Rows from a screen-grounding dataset
----

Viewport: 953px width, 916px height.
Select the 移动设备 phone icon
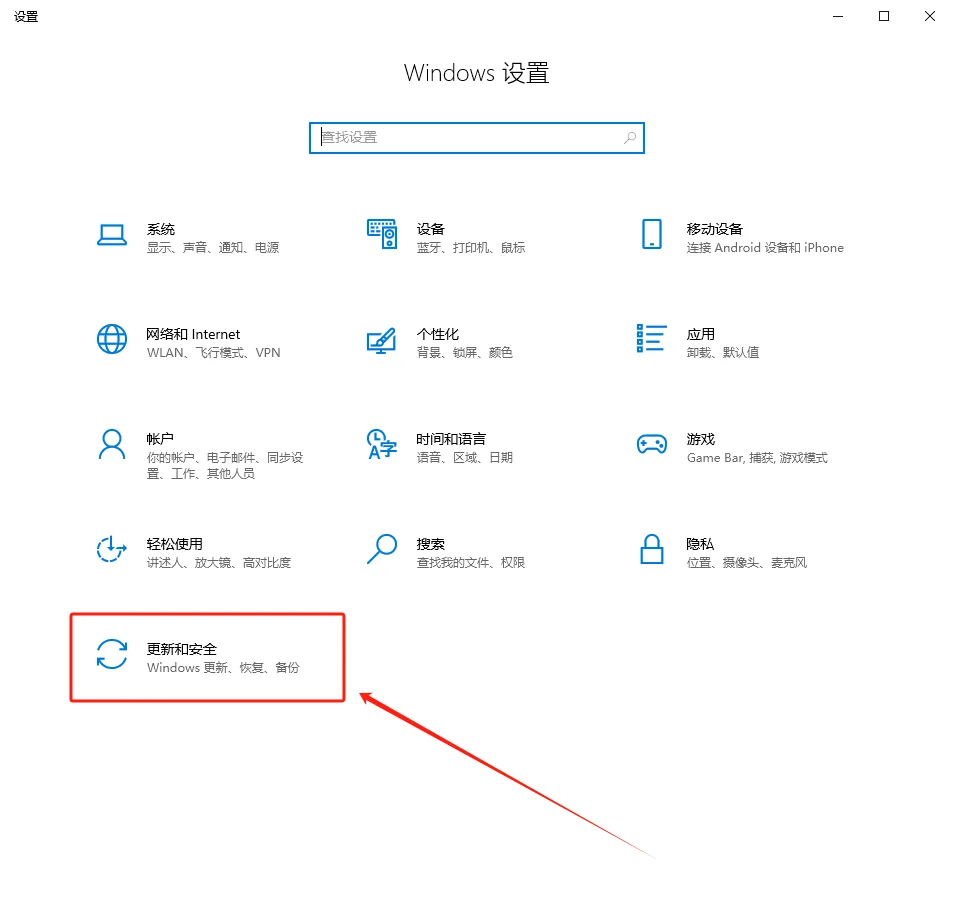pyautogui.click(x=651, y=236)
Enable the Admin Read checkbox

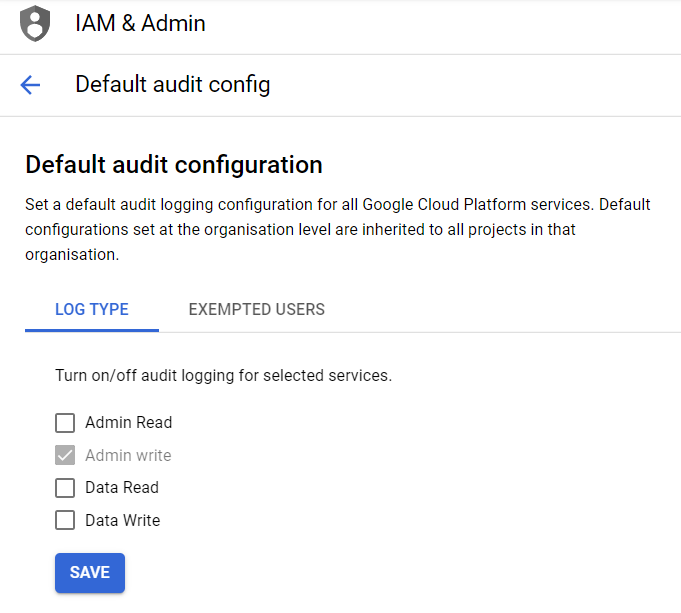[x=65, y=423]
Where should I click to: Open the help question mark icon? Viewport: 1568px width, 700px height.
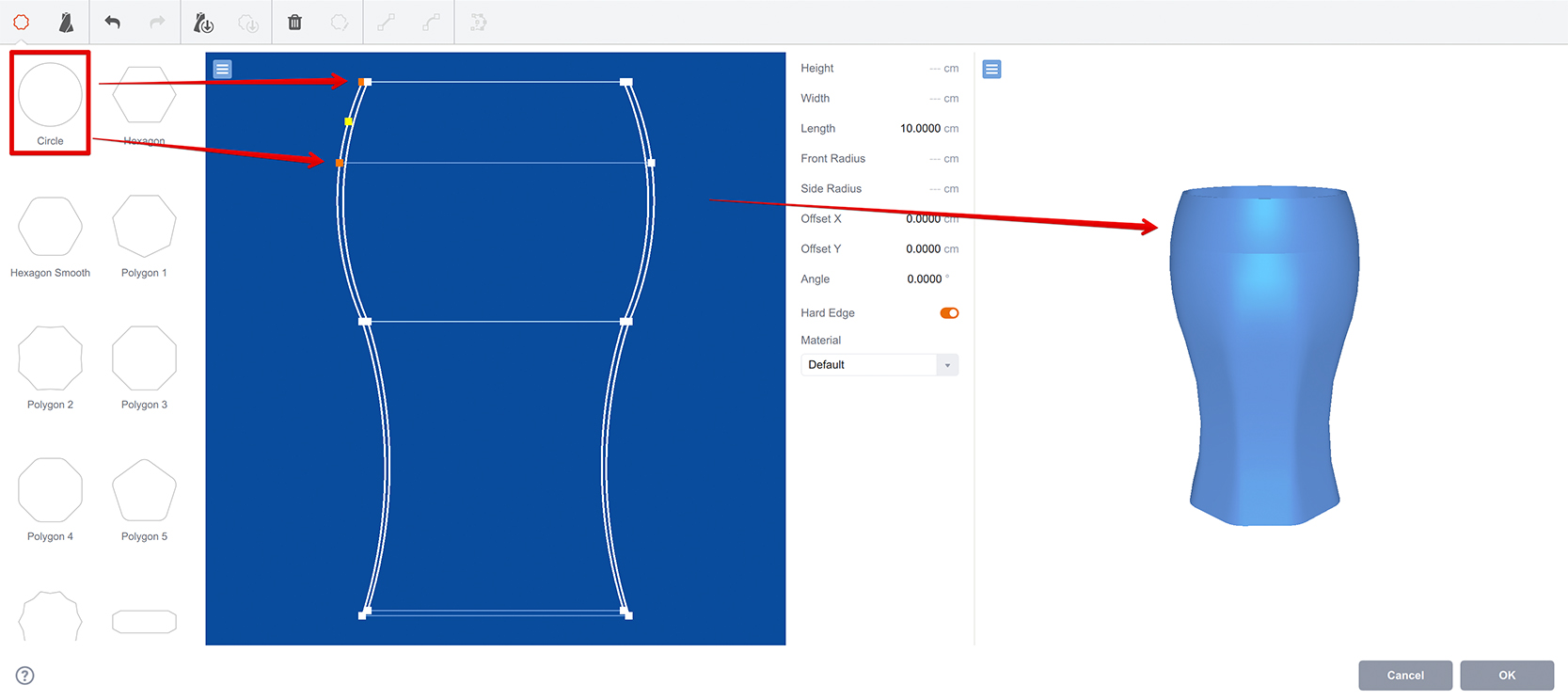tap(25, 675)
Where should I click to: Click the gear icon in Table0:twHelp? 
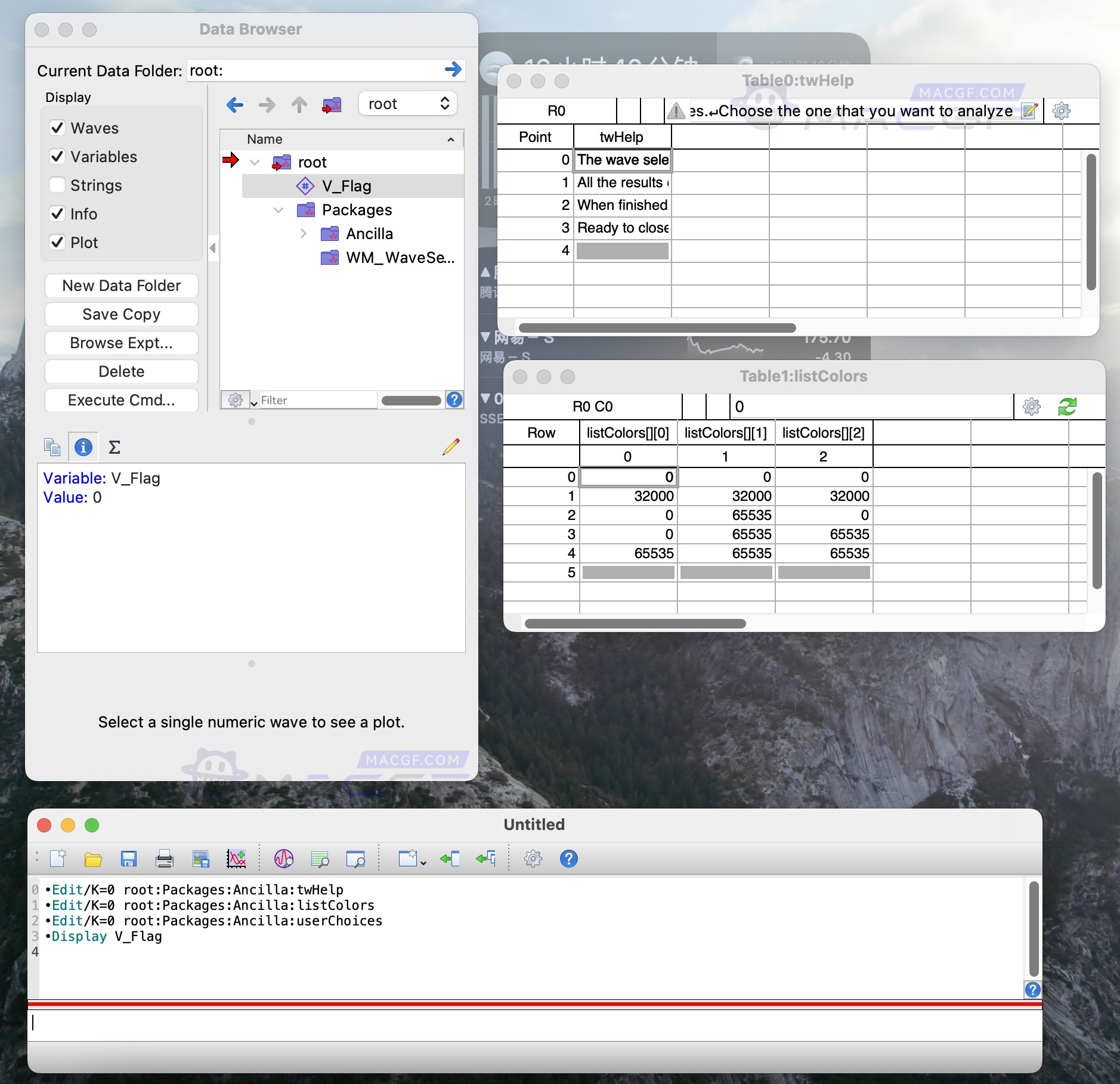[1062, 111]
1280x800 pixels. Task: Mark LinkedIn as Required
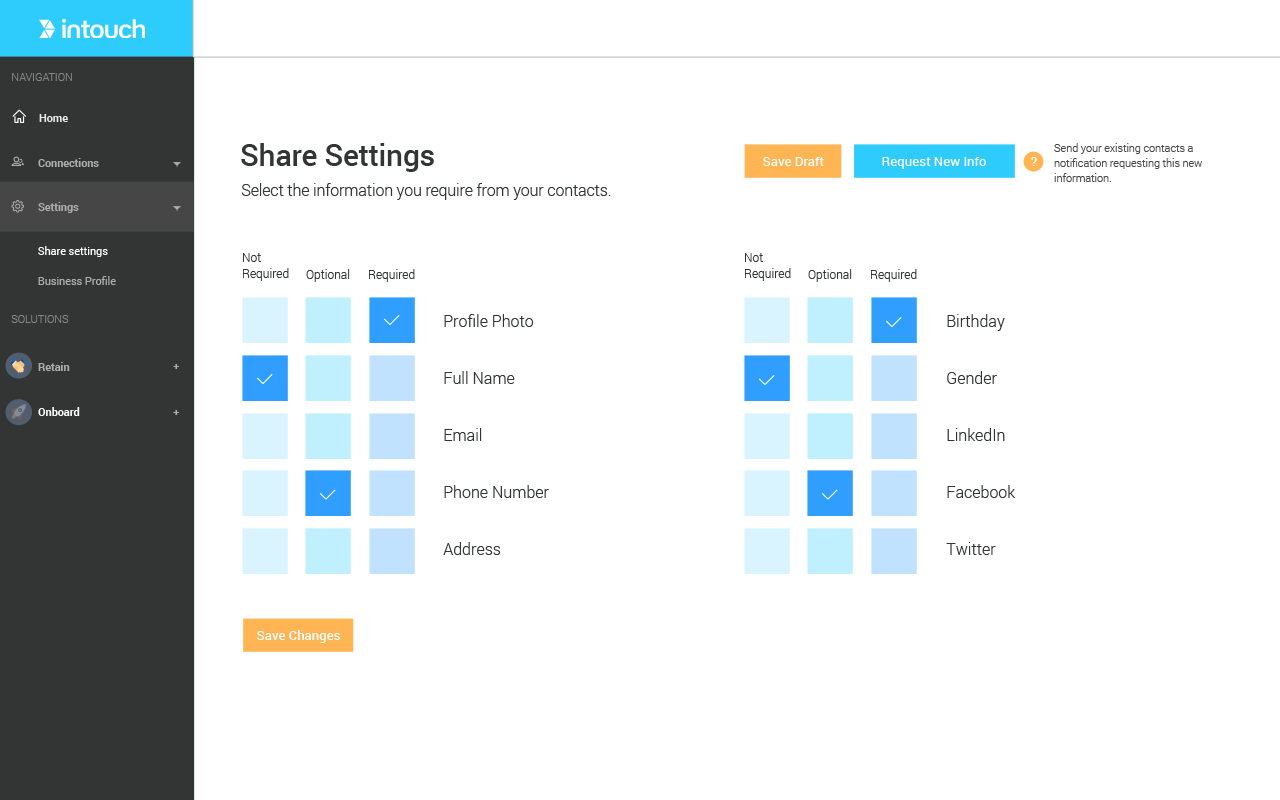tap(894, 435)
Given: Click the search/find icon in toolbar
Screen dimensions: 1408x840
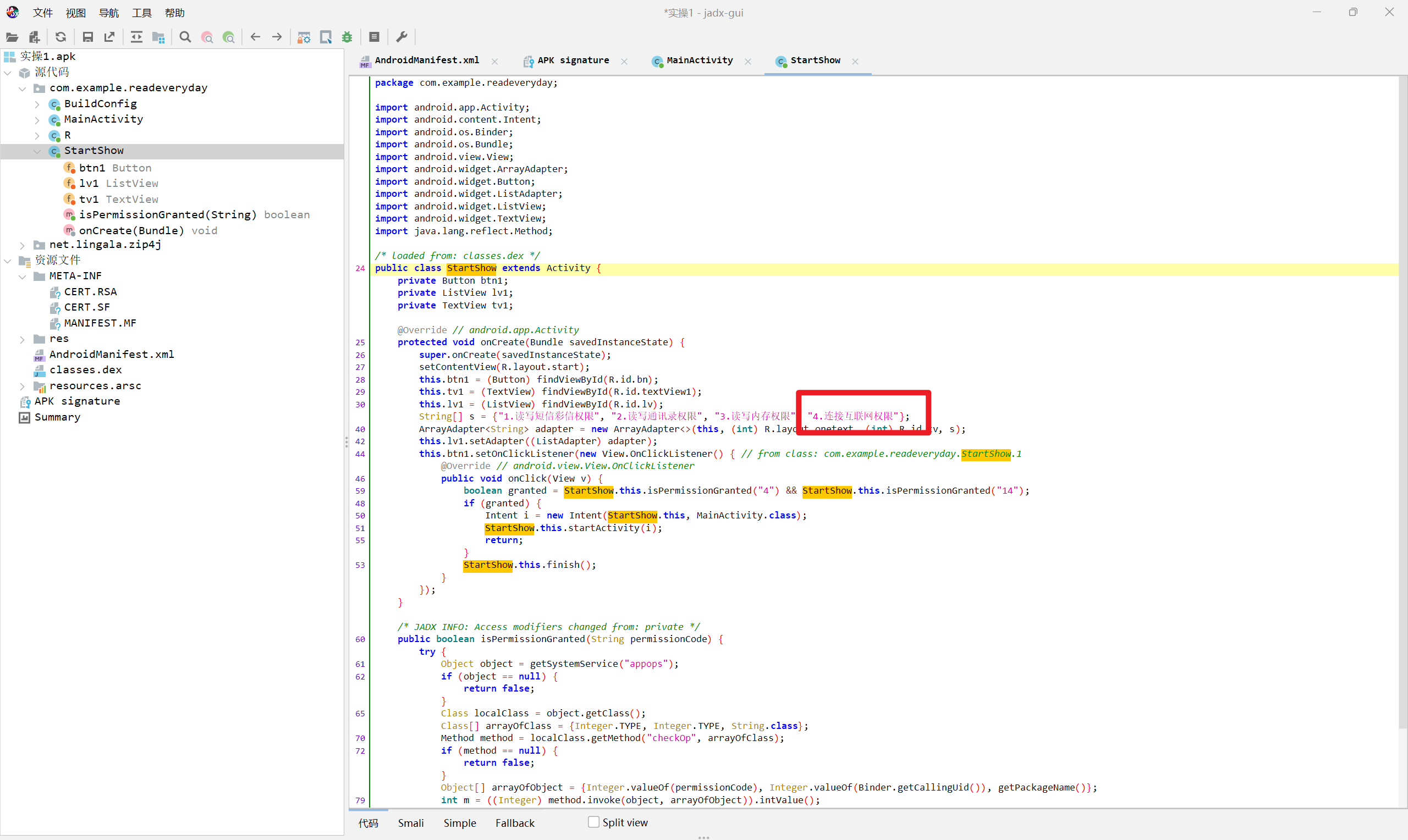Looking at the screenshot, I should pos(185,37).
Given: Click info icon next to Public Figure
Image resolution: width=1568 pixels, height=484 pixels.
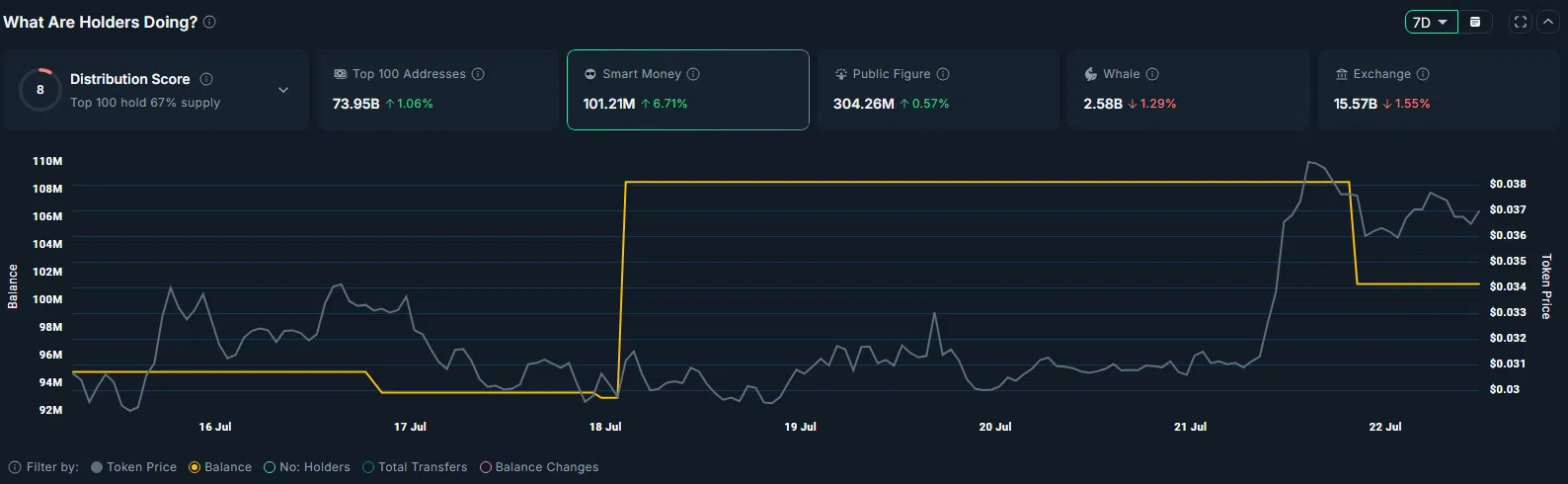Looking at the screenshot, I should coord(943,74).
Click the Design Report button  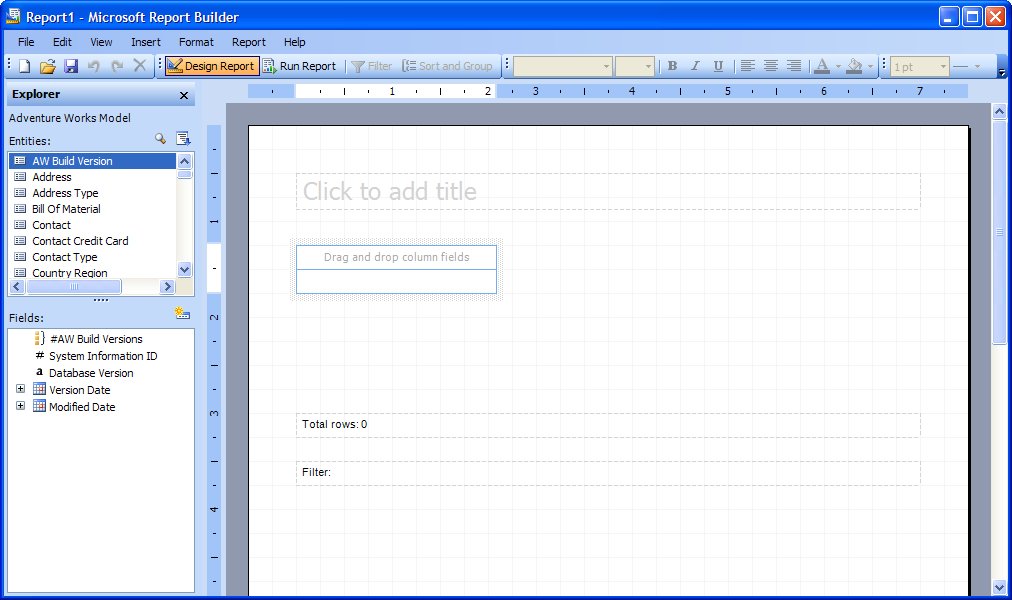211,66
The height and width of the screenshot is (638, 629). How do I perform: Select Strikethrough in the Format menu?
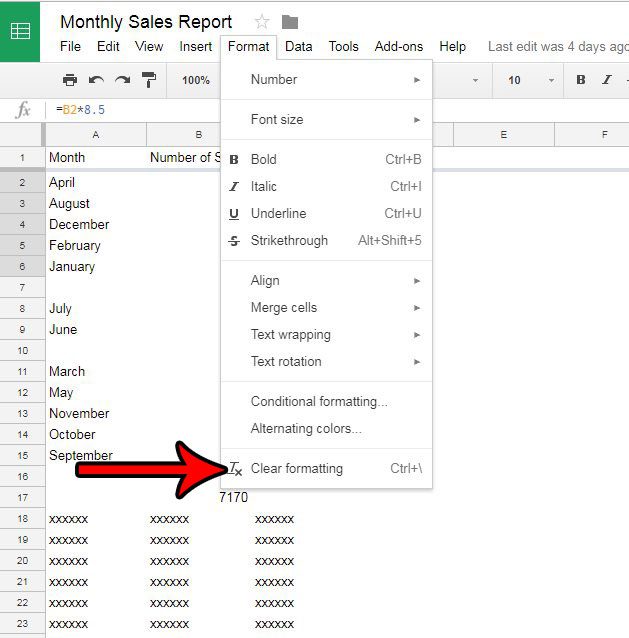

----

Objective: Count the lines in the listing above that contain the string "icon", matching case exactly, and give only the number.

Exercise output: 5